What Does This Mean For Subscribers?
Nobody knows, yet. The market for internet and cable TV in the U.S. is already grossly overpriced and sorely lacking in competition and this merger only serves to makes matters worse for consumers. Comcast already has the resources to offer true innovation in the market, and this deal only strengthens their financial position. However, it’s unlikely they will use their new-found strength for the good of their customers. The company will likely take the hundreds of millions of dollars they save every year in infrastructure costs and put it in their shareholders pockets.
Unfortunately, that’s just the start of it.
For subscribers, the biggest potential downside of the deal is that it gives Comcast enormous bargaining power to leverage its Internet subscribers against your favorite streaming services such as YouTube and Netflix.
Last month, a federal court confirmed that the government does not have the power to stop Internet providers from throttling (slowing down) web traffic. Companies like Comcast have asked the likes of Netflix and YouTube to share the cost of delivering videos to subscribers for some time now, but neither side is budging. Net Neutrality is an important part of not only the success of any web-based service, but it’s also a key driver of innovation on the web. It’s already been noted that Netflix streaming has been slowing down on Verizon and Comcast networks for months now, and now that Comcast can legally slow down a web service and get 34 million Americans advocating for these companies to pay Comcast in order to prevent Comcast from artificially slowing down their web traffic. Something is very wrong with that picture.

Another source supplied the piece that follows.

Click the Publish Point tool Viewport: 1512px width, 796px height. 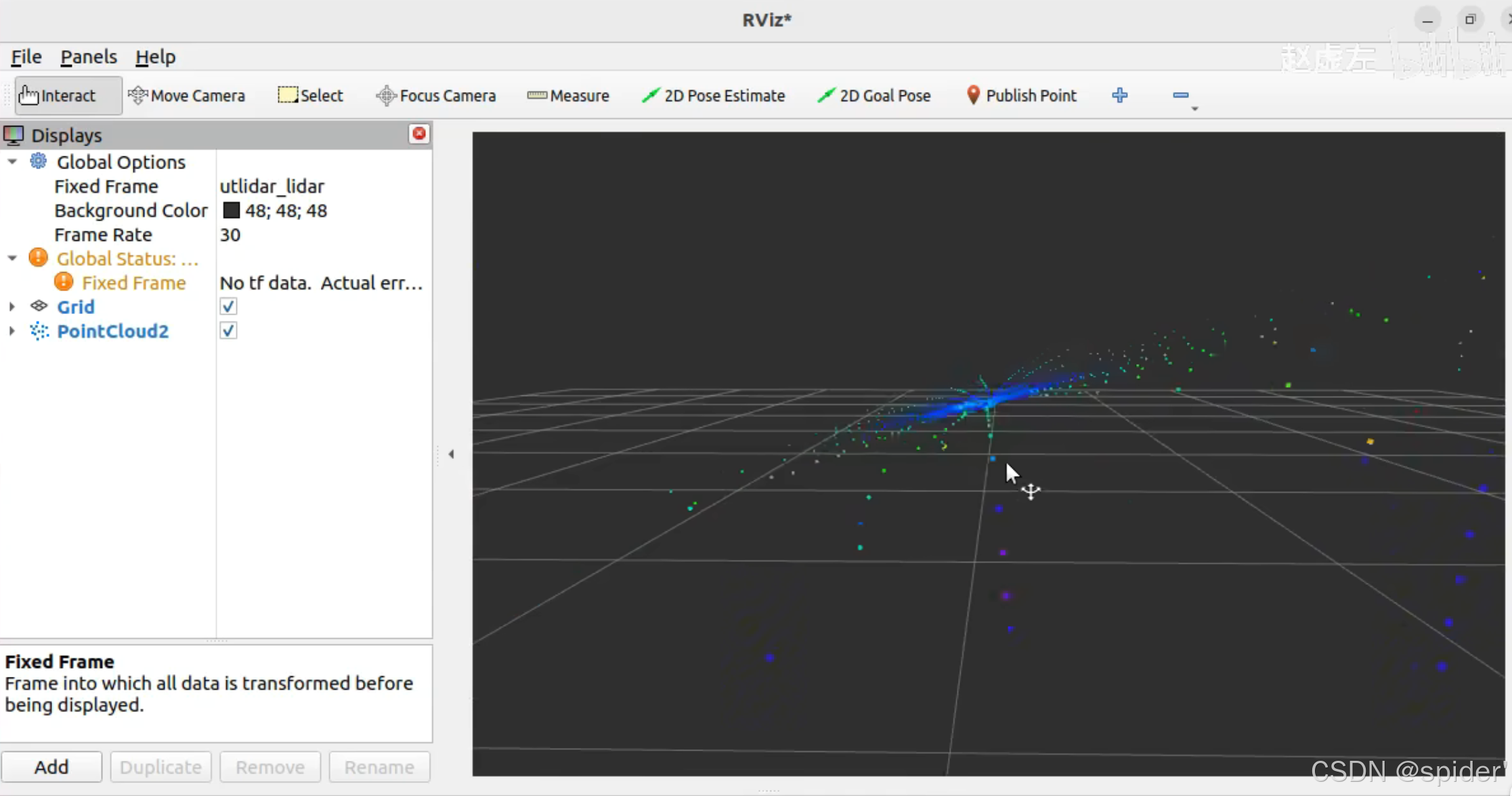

Will the regulators allow the merger?
The Boards of Directors at both companies have already signed off on the deal, but the ink isn’t dry yet.

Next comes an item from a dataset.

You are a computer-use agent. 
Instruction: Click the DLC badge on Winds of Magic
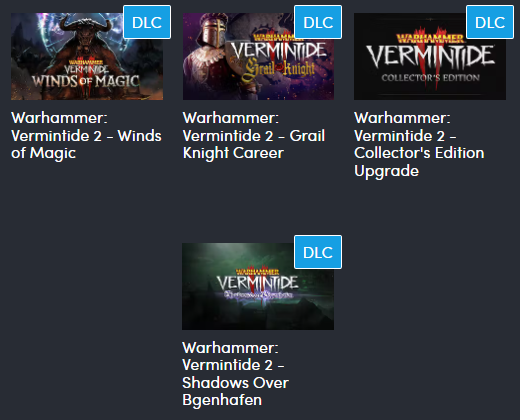pyautogui.click(x=147, y=22)

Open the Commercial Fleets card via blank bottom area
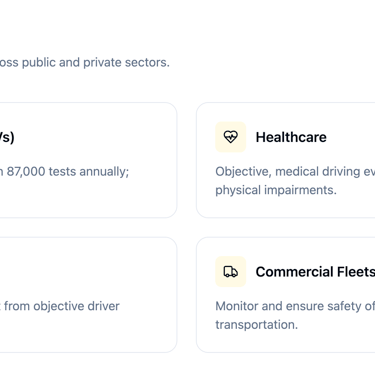point(287,342)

Both the FCC and the Department of Justice will take a close look at this deal, but in my opinion it seems unlikely that they will raise any meaningful objections. There used to be a long standing rule that no single telecom provider could control more than 30% of the market. However in 2009, the same year Comcast spent 12.6 Million on lobbying activities according to the Senate Office of Public Records, Comcast managed to get that rule removed in one of the greatest examples of regulatory capture in U.S. history.
Given that Comcast spent $20.7 Million on its lobbying activities last year, something tells me the regulators aren’t going to get in the way of this one.
Also, many commentators have suggested that this merger creates a monopoly, but that’s not true. Comcast and Time Warner Cable are already monopolies in almost every market they operate in, and as a result they don’t actually compete with each other in any meaningful way, so Market Concentration (one of the main factors in any anti-trust review) remains largely unchanged with the merger.
However, if it does become an issue, Comcast has made it clear that it is willing to let up to three million subscribers go in an attempt to satisfy any regulatory hurdles that may arise while happily accepting fresh income from the 11 million new subscribers TWC is bringing to their doorstep.